### Dataset entries
╔══

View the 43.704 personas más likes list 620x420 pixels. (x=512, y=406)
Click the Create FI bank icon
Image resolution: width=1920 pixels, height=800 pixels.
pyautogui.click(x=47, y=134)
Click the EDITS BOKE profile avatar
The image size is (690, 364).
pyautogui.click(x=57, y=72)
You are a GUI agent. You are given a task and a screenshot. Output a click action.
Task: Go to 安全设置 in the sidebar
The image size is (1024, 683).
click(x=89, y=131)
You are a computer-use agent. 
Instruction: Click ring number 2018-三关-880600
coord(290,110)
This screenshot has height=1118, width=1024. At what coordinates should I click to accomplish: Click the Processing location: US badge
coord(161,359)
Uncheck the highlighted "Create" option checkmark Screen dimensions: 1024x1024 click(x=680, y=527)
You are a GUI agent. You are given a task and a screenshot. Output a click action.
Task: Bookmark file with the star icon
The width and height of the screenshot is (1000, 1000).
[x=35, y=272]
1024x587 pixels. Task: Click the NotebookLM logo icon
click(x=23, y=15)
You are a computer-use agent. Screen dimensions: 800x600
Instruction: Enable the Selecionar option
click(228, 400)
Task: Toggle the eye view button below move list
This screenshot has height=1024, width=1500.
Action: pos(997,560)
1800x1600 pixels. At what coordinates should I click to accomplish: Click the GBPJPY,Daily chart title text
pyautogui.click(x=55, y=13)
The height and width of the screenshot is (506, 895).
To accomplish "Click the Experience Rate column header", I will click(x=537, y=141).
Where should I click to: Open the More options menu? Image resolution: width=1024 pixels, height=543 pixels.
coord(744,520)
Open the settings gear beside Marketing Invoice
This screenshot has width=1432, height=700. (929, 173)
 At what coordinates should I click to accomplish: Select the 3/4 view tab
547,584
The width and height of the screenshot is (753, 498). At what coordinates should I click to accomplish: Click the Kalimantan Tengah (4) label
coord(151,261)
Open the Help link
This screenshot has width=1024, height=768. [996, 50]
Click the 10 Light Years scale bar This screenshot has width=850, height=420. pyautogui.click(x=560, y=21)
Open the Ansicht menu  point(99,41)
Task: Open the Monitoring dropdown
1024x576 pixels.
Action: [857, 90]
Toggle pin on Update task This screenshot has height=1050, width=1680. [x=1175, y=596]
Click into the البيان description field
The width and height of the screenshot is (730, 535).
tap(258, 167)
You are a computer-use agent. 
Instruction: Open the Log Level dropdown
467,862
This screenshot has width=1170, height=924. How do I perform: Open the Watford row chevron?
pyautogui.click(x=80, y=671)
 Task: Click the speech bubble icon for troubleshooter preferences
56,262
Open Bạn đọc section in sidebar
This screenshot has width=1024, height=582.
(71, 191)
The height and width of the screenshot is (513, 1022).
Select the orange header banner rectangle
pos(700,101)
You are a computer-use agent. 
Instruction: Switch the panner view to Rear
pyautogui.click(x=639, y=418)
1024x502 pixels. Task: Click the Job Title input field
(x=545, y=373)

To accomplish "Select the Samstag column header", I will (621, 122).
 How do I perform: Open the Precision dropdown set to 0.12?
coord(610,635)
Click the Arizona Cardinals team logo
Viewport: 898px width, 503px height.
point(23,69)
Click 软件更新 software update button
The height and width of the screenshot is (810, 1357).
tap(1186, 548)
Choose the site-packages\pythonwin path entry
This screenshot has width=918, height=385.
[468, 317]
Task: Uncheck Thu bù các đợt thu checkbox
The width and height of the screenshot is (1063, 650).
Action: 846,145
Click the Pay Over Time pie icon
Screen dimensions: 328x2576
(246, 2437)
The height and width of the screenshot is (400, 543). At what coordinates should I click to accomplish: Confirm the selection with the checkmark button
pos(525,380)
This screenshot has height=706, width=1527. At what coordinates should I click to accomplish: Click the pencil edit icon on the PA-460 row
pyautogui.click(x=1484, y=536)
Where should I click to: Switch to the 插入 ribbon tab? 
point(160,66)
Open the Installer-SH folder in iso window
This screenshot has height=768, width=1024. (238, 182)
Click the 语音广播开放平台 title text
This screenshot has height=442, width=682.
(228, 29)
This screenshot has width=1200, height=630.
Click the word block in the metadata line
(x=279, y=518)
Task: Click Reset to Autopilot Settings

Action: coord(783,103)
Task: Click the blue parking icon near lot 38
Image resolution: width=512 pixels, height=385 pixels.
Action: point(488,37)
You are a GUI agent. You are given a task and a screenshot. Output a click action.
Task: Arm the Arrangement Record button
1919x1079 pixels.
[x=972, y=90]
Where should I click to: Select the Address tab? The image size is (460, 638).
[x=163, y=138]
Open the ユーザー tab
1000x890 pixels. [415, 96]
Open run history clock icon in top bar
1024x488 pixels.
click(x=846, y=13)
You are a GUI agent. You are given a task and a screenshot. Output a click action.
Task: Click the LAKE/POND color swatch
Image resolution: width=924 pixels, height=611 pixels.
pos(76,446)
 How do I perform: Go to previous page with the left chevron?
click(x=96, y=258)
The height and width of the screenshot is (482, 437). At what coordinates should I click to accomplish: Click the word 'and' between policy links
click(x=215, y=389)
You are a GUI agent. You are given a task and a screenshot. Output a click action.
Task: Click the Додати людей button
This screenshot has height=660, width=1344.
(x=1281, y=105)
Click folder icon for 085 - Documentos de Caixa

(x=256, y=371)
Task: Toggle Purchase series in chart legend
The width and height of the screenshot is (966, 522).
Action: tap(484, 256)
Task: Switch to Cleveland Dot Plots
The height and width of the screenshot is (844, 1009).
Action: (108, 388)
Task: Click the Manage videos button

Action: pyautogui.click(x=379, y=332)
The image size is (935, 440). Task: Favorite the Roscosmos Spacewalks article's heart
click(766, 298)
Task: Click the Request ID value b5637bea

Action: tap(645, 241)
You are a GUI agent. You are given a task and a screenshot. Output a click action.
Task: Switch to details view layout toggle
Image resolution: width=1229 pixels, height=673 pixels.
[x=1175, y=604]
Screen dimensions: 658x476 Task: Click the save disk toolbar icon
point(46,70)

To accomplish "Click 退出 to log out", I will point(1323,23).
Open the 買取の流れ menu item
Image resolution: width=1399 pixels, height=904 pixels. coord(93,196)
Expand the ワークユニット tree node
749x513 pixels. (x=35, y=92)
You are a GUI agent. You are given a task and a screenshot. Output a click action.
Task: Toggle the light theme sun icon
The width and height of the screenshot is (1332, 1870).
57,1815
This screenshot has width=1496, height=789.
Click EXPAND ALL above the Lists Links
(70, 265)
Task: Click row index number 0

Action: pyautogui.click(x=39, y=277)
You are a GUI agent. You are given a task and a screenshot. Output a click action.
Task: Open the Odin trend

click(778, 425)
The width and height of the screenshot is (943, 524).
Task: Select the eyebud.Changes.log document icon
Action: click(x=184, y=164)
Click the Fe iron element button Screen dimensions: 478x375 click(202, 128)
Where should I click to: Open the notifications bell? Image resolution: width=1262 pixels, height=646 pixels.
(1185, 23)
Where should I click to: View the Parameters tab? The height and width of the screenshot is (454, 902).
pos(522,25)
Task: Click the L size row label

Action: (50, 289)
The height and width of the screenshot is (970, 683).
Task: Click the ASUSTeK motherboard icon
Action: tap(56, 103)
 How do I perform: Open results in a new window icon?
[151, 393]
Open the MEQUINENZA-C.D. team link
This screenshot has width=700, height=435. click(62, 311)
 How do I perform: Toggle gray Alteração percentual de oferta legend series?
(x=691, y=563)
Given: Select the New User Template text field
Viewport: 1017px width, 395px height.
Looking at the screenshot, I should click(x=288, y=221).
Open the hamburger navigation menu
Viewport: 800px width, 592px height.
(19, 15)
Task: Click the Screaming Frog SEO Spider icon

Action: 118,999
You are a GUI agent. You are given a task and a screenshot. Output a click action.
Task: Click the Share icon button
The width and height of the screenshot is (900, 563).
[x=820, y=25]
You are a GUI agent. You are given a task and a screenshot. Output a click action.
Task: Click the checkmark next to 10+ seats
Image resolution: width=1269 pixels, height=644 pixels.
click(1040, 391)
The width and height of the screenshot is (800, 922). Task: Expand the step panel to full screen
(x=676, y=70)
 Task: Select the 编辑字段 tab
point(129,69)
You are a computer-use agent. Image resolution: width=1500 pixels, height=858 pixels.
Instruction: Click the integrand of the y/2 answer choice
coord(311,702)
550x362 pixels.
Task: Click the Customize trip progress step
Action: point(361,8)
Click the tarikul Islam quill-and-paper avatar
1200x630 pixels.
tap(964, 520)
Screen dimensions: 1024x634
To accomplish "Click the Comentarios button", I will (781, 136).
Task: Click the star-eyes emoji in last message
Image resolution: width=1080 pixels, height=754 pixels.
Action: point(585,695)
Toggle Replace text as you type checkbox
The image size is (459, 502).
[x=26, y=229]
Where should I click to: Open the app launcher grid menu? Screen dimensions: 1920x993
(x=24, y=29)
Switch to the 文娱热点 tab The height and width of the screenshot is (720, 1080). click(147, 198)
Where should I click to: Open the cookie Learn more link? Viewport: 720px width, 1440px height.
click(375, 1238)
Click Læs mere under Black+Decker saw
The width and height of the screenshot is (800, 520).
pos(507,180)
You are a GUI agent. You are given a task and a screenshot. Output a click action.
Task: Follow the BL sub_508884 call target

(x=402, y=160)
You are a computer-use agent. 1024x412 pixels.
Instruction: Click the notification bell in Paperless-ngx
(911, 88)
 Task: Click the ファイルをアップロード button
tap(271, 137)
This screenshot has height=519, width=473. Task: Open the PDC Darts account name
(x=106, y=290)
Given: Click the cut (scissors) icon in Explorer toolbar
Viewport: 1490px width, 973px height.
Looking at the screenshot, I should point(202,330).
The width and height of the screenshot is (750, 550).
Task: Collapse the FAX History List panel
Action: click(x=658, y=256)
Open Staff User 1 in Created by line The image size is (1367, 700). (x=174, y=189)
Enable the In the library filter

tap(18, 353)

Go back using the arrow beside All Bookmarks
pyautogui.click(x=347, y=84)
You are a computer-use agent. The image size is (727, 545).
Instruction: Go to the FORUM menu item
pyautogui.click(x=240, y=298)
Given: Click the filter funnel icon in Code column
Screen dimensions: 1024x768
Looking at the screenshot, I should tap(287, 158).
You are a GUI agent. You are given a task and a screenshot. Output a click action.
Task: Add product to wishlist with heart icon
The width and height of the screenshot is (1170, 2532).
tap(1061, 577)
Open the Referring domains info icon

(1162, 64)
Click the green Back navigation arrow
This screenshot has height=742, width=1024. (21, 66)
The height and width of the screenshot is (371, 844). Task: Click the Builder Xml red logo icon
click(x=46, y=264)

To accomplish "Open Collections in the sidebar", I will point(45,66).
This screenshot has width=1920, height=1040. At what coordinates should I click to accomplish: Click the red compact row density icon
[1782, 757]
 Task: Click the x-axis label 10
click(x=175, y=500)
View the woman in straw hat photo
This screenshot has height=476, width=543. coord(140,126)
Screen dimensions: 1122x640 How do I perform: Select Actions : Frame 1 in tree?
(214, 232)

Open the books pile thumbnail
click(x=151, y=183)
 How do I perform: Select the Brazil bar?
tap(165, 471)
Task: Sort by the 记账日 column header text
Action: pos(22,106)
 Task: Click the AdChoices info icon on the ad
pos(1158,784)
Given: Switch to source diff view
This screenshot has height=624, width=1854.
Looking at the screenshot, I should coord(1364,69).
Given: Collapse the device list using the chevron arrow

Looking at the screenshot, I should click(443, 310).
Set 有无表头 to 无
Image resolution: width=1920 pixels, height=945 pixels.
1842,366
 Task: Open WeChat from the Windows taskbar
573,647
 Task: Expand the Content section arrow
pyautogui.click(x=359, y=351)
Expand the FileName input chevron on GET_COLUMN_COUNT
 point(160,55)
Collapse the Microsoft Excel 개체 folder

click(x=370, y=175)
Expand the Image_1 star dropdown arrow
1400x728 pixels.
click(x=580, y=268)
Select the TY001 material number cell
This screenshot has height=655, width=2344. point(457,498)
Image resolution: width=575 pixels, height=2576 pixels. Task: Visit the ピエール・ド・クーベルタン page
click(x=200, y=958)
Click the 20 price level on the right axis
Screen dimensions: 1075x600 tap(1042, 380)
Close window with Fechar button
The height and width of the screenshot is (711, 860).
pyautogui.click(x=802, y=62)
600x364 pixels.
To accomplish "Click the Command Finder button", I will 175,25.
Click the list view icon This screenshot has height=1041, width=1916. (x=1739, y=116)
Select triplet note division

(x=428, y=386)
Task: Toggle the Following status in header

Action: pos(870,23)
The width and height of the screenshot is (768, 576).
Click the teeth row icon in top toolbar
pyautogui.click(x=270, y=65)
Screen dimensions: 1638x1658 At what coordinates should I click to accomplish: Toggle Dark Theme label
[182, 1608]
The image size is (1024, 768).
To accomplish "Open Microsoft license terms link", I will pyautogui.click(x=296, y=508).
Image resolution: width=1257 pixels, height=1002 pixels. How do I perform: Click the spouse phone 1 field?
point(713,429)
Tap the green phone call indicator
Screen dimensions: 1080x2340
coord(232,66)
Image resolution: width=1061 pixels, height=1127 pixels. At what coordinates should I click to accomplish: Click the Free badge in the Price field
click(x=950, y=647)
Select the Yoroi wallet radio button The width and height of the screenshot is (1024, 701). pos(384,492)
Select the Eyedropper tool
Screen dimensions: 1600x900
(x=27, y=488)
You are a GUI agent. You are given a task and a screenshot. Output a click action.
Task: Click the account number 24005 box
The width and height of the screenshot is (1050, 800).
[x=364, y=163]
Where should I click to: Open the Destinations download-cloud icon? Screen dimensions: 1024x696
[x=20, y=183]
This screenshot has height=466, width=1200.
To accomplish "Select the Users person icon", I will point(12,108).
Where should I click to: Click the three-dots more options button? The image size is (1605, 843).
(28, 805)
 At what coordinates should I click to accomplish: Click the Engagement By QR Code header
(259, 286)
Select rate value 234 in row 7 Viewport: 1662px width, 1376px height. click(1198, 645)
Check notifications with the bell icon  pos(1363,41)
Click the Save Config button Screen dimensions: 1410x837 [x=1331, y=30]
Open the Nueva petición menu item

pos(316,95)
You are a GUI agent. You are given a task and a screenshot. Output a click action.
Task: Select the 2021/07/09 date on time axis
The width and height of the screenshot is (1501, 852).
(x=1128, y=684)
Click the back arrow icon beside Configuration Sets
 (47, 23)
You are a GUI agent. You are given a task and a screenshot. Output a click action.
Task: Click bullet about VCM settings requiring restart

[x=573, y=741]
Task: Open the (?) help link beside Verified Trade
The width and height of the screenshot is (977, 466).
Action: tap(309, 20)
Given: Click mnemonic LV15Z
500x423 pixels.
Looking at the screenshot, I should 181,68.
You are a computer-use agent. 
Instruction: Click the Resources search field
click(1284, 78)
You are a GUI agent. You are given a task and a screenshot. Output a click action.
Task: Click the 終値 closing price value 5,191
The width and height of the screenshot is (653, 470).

╚══

### What you need to do
Your answer should be the exact lines above from the one with "This screenshot has height=466, width=1200." through the one with "Check notifications with", both included, and nothing besides.

### Finished task
This screenshot has height=466, width=1200.
To accomplish "Select the Users person icon", I will point(12,108).
Where should I click to: Click the three-dots more options button? The image size is (1605, 843).
(28, 805)
 At what coordinates should I click to accomplish: Click the Engagement By QR Code header
(259, 286)
Select rate value 234 in row 7 Viewport: 1662px width, 1376px height. click(1198, 645)
Check notifications with the bell icon  pos(1363,41)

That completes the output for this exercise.